10. In Rupchand Gupta (supra), the disputed land was in the possession of a sub-lessee. The landlord brought a suit against the lessee for ejectment after serving a notice to quit. Sub-lessee was not impleaded. The lessee did not contest the suit and an ex-parte decree was passed by Trial Court in favour of landlord, as a result whereof, the lessee and sub-lessee, both ceased to have any right to stay on the leased out property and had to be ejected. The sub-lessee, in the circumstances, to avoid ejectment, brought a suit claiming that the earlier decree was obtained by fraud and collusion of landlord and lessee, and, decree is not binding upon the sub-lessee, since he was not party. The sub-lessee impleaded the landlord and lessee both. Trial Court upheld the plea of sub-lessee and held that he was not bound by the earlier decree and not liable for ejectment. In appeal, however, this decree of Trial Court was set aside. Upholding the dismissal of suit of sub-lessee, the Apex Court held that mere fact that defendant agrees with the plaintiff that if a suit is brought he would not defend it, would not necessarily prove collusion. It is only if this agreement is done improperly in the sense that a dishonest purpose is intended to be achieved, that can be said to have colluded. Defendant by not contesting the suit or entering into a compromise to vacate the premises, leased out by a landlord, cannot be said to have proceeded to achieve a dishonest purpose. Proceeding further, the Court said that the law does not require that sub-lessee need be made a party. In all cases where landlord institutes a suit against a lessee for possession of the land on the basis of a valid notice to quit served, on lessee and does not implead sub-lessee as a party to the suit, the object of landlord is to eject the sub-lessee from the land in execution of decree and such a decree would bound the sub-lessee also though he may not be a party in the suit. The Court further said:

"This may act harshly on the sub-lessee; but this is a position well understood by him when he took the sub-lease. The law allows this and so the omission cannot be said to be an improper act"

11. The above view and decision has been followed and reiterated in para 12 of judgment in Burmah Shell Oil Distributing Ltd. (supra).

12. This issue came to be considered before a Division Bench also in Mohan Lal Garg (supra) and the Court said that every sub-tenant if inducted by the tenant either with the consent of landlord or under the law would always be lawful occupant, but merely being a lawful occupant would not constitute as if a decree passed against the tenant shall not be binding on the sub-tenant. If the sub-tenant can claim his tenancy rights independent of the tenant or the principal tenant having a direct relation with the landlord himself, there may be a different position, but not where sub-tenancy rights have originated from the tenant himself.

13. In Sheikh Yusuf Vs. Jyotish Chandra Banerjee AIR 1932 Cal. 241, it was held that a decree of ejectment passed against a lessee at the instance of a lessor is not only binding upon lessee but also upon his sub-tenants, provided they have no right independent of the right of their lessor in the demised premises.
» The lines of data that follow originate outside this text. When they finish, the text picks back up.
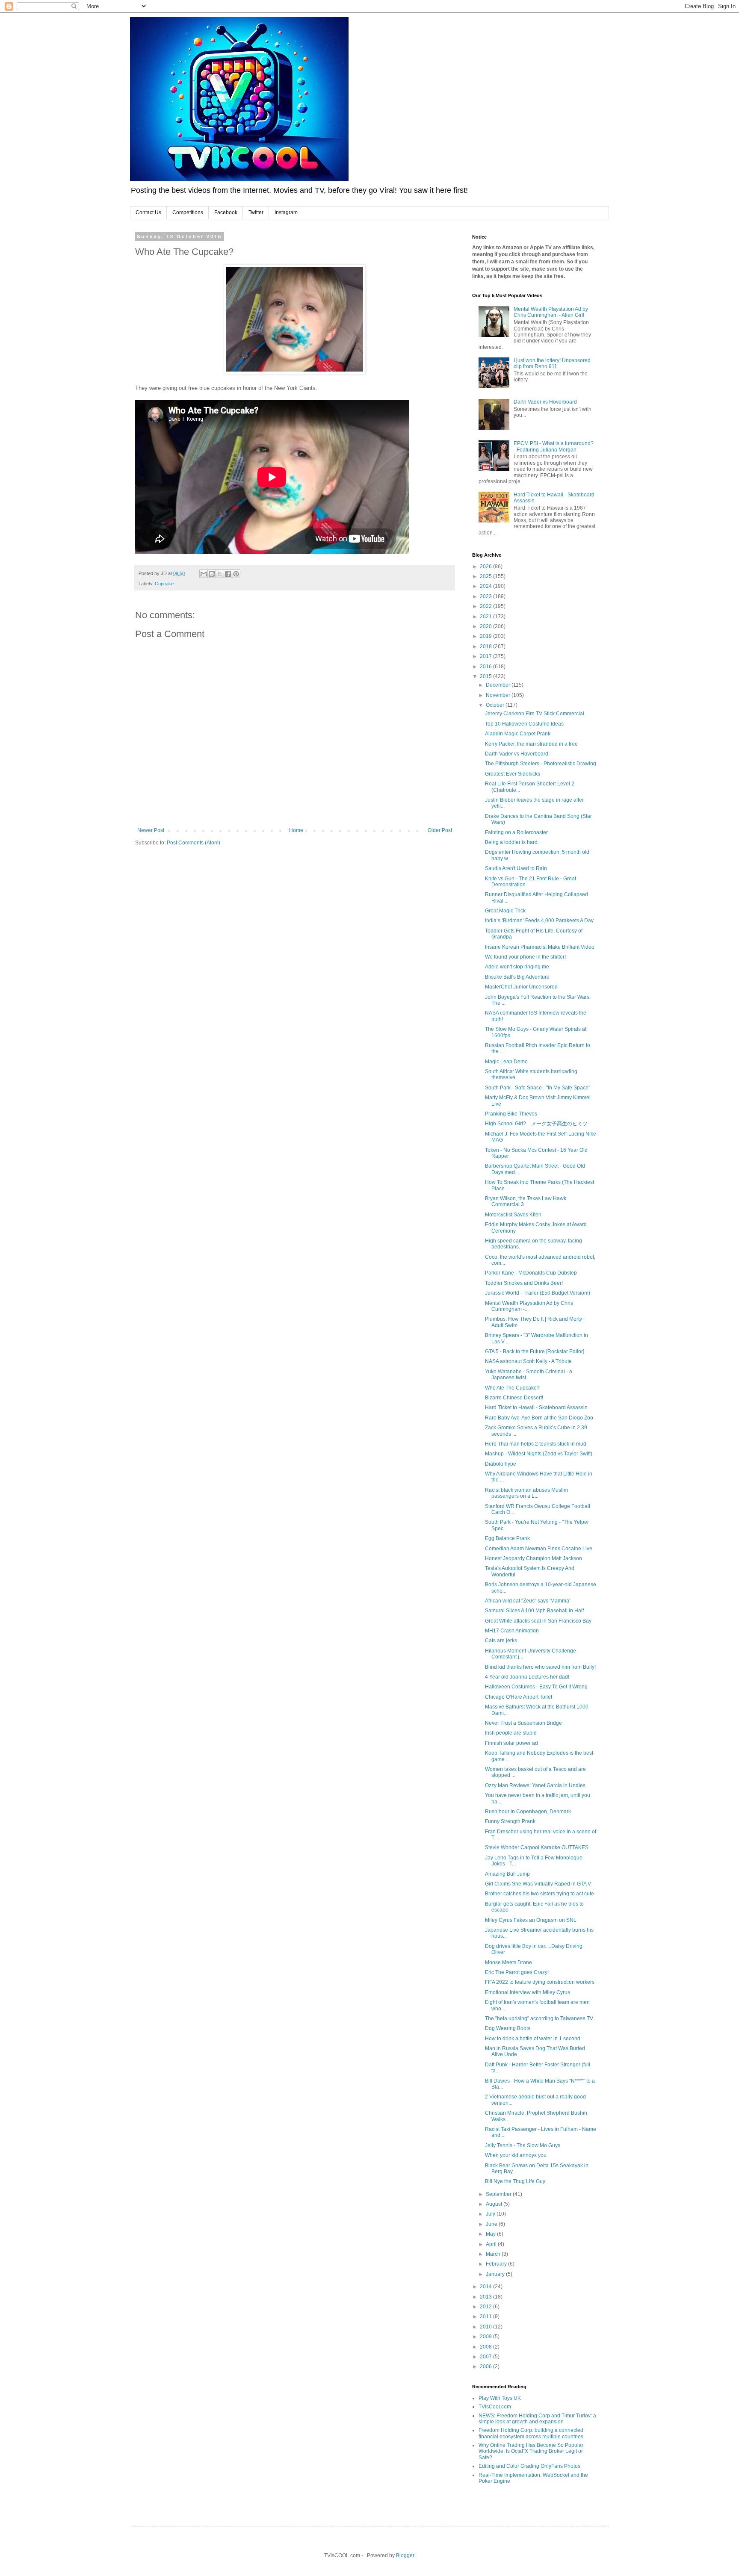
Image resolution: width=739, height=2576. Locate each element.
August (494, 2204)
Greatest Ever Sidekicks (512, 774)
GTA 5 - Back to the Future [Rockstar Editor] (534, 1351)
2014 (486, 2287)
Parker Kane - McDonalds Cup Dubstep (531, 1273)
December (498, 685)
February (497, 2264)
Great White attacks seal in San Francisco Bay (538, 1621)
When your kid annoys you (516, 2155)
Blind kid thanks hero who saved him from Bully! (540, 1667)
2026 (486, 566)
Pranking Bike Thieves (511, 1114)
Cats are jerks (501, 1641)
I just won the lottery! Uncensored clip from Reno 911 (552, 363)
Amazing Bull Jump (507, 1874)
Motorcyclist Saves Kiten (513, 1215)
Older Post (440, 830)
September (499, 2194)
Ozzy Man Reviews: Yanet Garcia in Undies (535, 1785)
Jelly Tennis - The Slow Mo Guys (522, 2145)
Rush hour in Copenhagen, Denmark (528, 1812)
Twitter (255, 212)
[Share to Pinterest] (236, 573)
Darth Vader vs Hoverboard (545, 402)
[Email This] (203, 573)
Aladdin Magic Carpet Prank (517, 734)
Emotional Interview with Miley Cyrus (527, 1992)
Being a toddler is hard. (512, 842)
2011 (486, 2316)
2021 (486, 617)
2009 (486, 2337)
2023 (486, 596)
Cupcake (164, 583)
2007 (486, 2357)
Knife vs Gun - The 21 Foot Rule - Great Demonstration (530, 882)
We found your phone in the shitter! (525, 957)
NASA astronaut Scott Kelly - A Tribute (528, 1361)
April (492, 2244)
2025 (486, 576)
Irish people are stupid (511, 1733)
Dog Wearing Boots (507, 2028)
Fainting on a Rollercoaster (516, 832)
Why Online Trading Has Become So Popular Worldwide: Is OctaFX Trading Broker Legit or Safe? (531, 2451)
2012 (486, 2307)
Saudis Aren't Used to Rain (516, 868)
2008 (486, 2347)
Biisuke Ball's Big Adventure (517, 977)
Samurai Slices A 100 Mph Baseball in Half (534, 1611)
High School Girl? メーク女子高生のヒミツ (536, 1124)
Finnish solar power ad (511, 1743)
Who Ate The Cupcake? (512, 1388)
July (491, 2214)
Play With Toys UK (500, 2398)
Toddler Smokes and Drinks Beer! (524, 1283)
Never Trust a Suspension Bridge (523, 1723)
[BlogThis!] (211, 573)
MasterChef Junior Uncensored (521, 987)
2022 (486, 606)
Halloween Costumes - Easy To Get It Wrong (536, 1687)
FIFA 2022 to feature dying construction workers (539, 1982)
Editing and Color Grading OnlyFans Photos (529, 2466)
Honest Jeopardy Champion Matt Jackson (533, 1558)
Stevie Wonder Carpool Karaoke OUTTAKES (536, 1847)
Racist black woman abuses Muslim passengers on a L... (526, 1493)
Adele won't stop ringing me (517, 967)
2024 (486, 586)
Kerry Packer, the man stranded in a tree (531, 744)
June (492, 2224)
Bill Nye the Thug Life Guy (515, 2181)
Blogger (405, 2555)
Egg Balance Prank (507, 1538)
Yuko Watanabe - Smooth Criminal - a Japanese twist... (528, 1375)
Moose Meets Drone (508, 1962)
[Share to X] (220, 573)
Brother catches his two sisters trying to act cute (539, 1894)
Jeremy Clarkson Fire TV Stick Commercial (534, 714)
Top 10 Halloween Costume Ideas (524, 724)
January (496, 2274)
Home (296, 830)
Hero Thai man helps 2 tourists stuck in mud (535, 1444)
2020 (486, 626)
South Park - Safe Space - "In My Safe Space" (537, 1088)
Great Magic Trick (505, 911)
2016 (486, 667)
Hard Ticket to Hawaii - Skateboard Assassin (536, 1407)
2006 (486, 2366)
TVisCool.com (495, 2407)
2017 (486, 656)
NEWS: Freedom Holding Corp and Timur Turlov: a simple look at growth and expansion (537, 2419)
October (495, 705)
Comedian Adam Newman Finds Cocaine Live (538, 1549)
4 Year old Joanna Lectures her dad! (527, 1677)
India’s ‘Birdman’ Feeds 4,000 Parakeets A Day (539, 921)
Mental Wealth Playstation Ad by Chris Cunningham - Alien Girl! (551, 312)
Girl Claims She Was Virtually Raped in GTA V (538, 1884)
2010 (486, 2327)
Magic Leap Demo (506, 1062)
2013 (486, 2297)
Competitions (187, 212)
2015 (486, 676)
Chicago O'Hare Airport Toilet (518, 1697)
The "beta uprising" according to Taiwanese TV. (539, 2018)
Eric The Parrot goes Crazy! (517, 1972)
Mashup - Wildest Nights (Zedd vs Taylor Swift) (538, 1454)
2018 (486, 646)
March (494, 2254)
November (498, 695)
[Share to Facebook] (228, 573)
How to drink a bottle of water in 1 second (532, 2039)
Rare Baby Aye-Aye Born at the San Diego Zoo (539, 1418)
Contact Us (148, 212)
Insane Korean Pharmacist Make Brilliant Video (539, 947)
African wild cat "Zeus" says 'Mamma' (527, 1601)
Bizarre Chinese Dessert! (514, 1398)
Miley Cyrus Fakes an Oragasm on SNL (530, 1920)
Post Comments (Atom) (193, 843)
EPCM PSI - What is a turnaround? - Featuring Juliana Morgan (554, 446)
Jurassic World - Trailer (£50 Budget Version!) (537, 1293)
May (491, 2234)
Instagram (286, 212)
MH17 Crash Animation (512, 1631)
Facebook (225, 212)
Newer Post (150, 830)
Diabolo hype (500, 1464)
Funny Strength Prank (510, 1821)
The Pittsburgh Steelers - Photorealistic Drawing (540, 764)
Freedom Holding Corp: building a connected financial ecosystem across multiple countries (531, 2433)
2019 (486, 636)
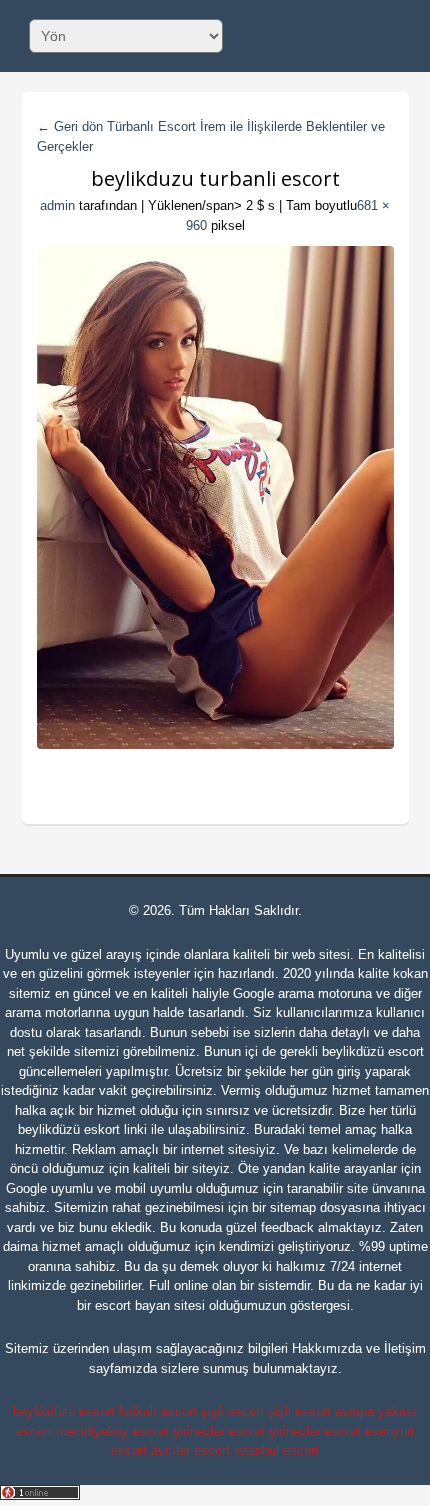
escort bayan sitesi (150, 1305)
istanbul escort (276, 1450)
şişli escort (232, 1411)
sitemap (293, 1207)
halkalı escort (158, 1411)
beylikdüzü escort (373, 1051)
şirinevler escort (219, 1431)
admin (57, 205)
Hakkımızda (327, 1348)
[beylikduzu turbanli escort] (215, 497)
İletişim (405, 1348)
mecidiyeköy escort (112, 1431)
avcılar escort (190, 1450)
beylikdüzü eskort (69, 1129)
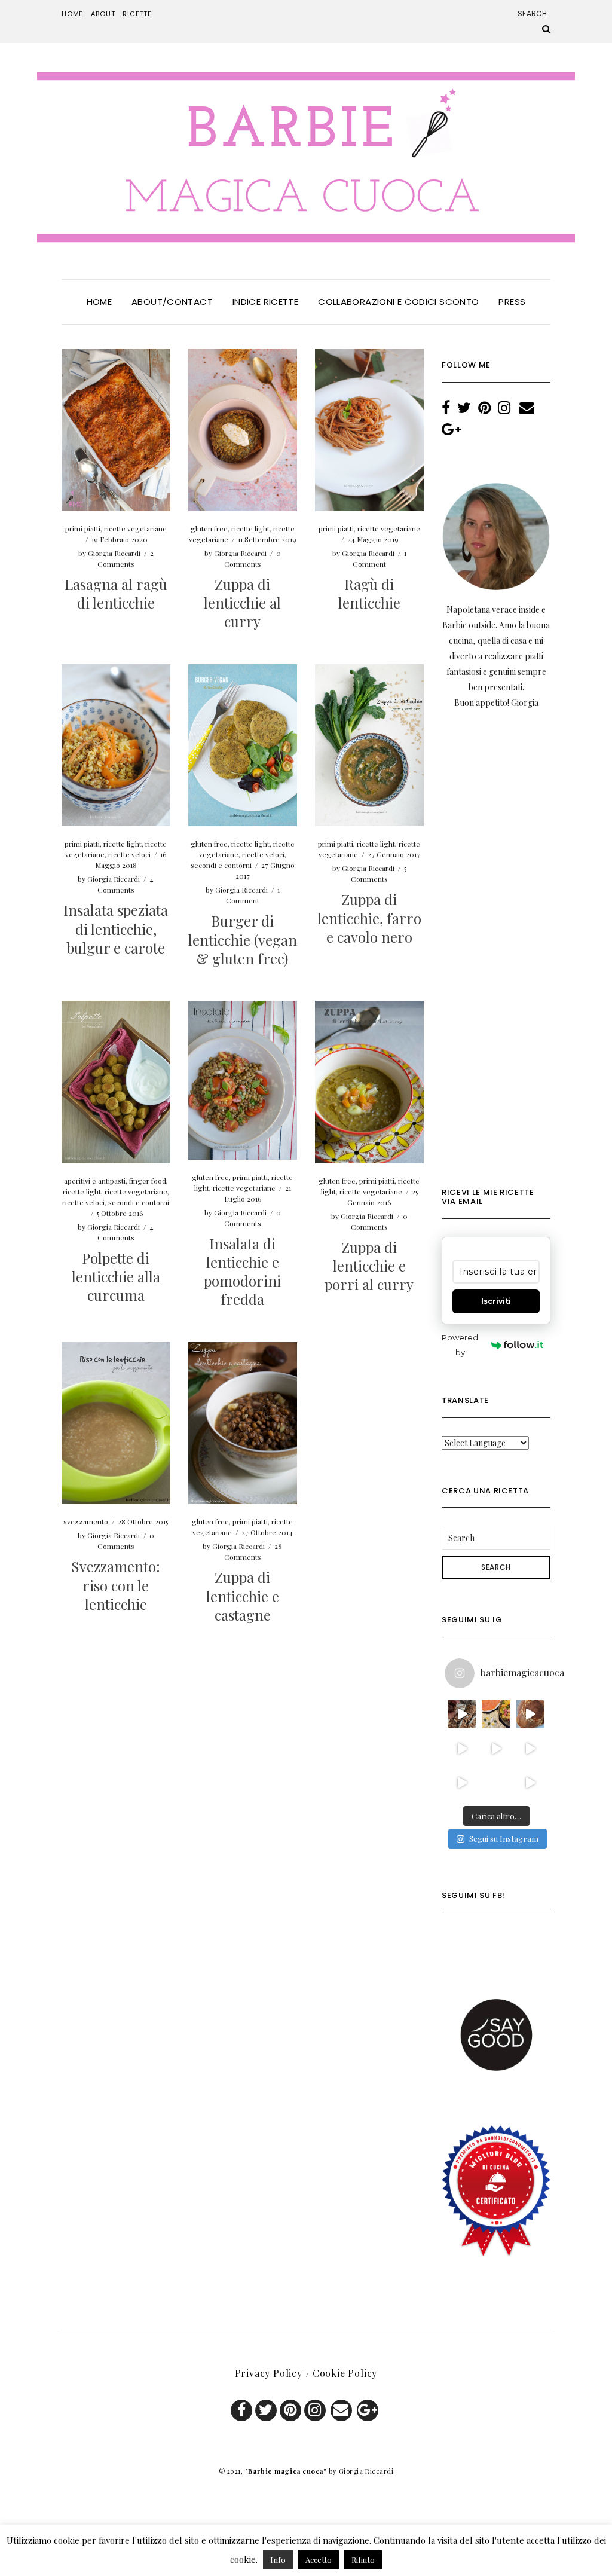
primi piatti (82, 528)
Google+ (367, 2410)
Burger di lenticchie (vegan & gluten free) (242, 939)
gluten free (209, 528)
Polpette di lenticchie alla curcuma (116, 1276)
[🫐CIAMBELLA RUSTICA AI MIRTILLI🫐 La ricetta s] (462, 1782)
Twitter (266, 2410)
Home (72, 14)
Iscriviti (496, 1301)
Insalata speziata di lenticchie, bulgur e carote (115, 928)
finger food (147, 1180)
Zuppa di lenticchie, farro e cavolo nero (369, 918)
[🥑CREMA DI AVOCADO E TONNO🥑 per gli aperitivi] (530, 1748)
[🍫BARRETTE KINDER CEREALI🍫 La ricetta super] (462, 1714)
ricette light (250, 528)
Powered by (460, 1345)
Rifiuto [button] (363, 2559)
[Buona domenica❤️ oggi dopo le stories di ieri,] (496, 1782)
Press (511, 301)
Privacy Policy (268, 2373)
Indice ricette (265, 301)
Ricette (137, 14)
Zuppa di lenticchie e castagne (242, 1595)
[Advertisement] (496, 957)
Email (341, 2410)
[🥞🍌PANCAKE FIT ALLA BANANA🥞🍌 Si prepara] (530, 1714)
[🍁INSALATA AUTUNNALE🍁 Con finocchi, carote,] (496, 1748)
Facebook (241, 2410)
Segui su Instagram (503, 1839)
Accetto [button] (318, 2559)
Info (278, 2559)
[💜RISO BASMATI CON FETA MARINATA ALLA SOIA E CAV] (530, 1782)
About (103, 14)
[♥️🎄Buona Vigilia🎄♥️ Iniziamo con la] (496, 1714)
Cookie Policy (345, 2373)
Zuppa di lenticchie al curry (242, 603)
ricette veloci (129, 854)
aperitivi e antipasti (95, 1180)
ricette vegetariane (135, 528)
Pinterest (290, 2410)
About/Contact (172, 301)
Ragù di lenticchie (369, 593)
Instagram (315, 2410)
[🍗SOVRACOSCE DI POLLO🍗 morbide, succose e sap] (462, 1748)
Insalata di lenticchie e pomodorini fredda (242, 1271)
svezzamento (85, 1521)
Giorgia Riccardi (114, 553)
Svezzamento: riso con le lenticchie (115, 1585)
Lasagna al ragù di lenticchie (116, 593)
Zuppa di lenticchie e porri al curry (369, 1265)
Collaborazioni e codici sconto (398, 301)
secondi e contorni (221, 865)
14. In Ram Bihari Lal Srivastava Vs. Smt. Purna Devi and others 1986 (U.P.) RCC 187, it was held:

"It is well settled that where the tenancy of the tenant-in-chief is terminated, the tenancy of the sub-tenant also comes to and end."

15. Very recently, the Apex Court in Kersi Commissariat (supra) has observed that a sub-tenant cannot enjoy a better protection or privilege by ostracizing the concept of premises than the tenant.

16. The decisions cited, however, on behalf of respondents, I find do not apply to the issue in question and are in different context.

17. In Surayya Begum (supra), the claim set up by Surayya Begum, the appellant before the Apex Court, was that she was not impleaded as party in the ejectment proceedings started by respondent-landlords though her right of tenancy was an independent right. She was the daughter of Khalil Raza, original tenant in the premises in question and, therefore, the decree of ejectment sought by the landlord only against the sons of Sri Khalil Raza, without impleading Surayya Begum, who was his daughter, was not binding on her and her tenancy rights cannot be put to an end on the basis of aforesaid decree. Relying on Apex Court decision in Textile Association (India) Bombay Unit Vs. Balmohan Gopal Kurup (1990) 4 SCC 700, it was contended on behalf of Surayya Begum that she was as much a tenant as her mother, brothers and sisters and therefore, it was not sufficient to obtain a decree against others leaving out the appellant. The Court recognized principle that the interest of a person, not impleaded by name in a judicial proceedings, can be represented by others, who are party to the suit. In this regard, the Court referred to the incident where a Karta of joint Hindu family has been recognized as a representative of other members of a Hindu family. The similar is the case of the trustee and the Court referred to the provision in Order 1 Rule 8 C.P.C. Having said so, the Court proceeded to observe that this principle is subject to an essential condition that the interest of person concerned has really been represented by others. In other words, his interest has been looked after in a bona fide manner. If there may be any clash of interests between the person concerned, and, his assumed representative, or, if the later, due to collusion or for any other reason, mala fide, neglects to defend the case, he cannot be considered to be his representative. The Court observed that this aspect needs to be decided after collecting evidence and accordingly remanded the matter.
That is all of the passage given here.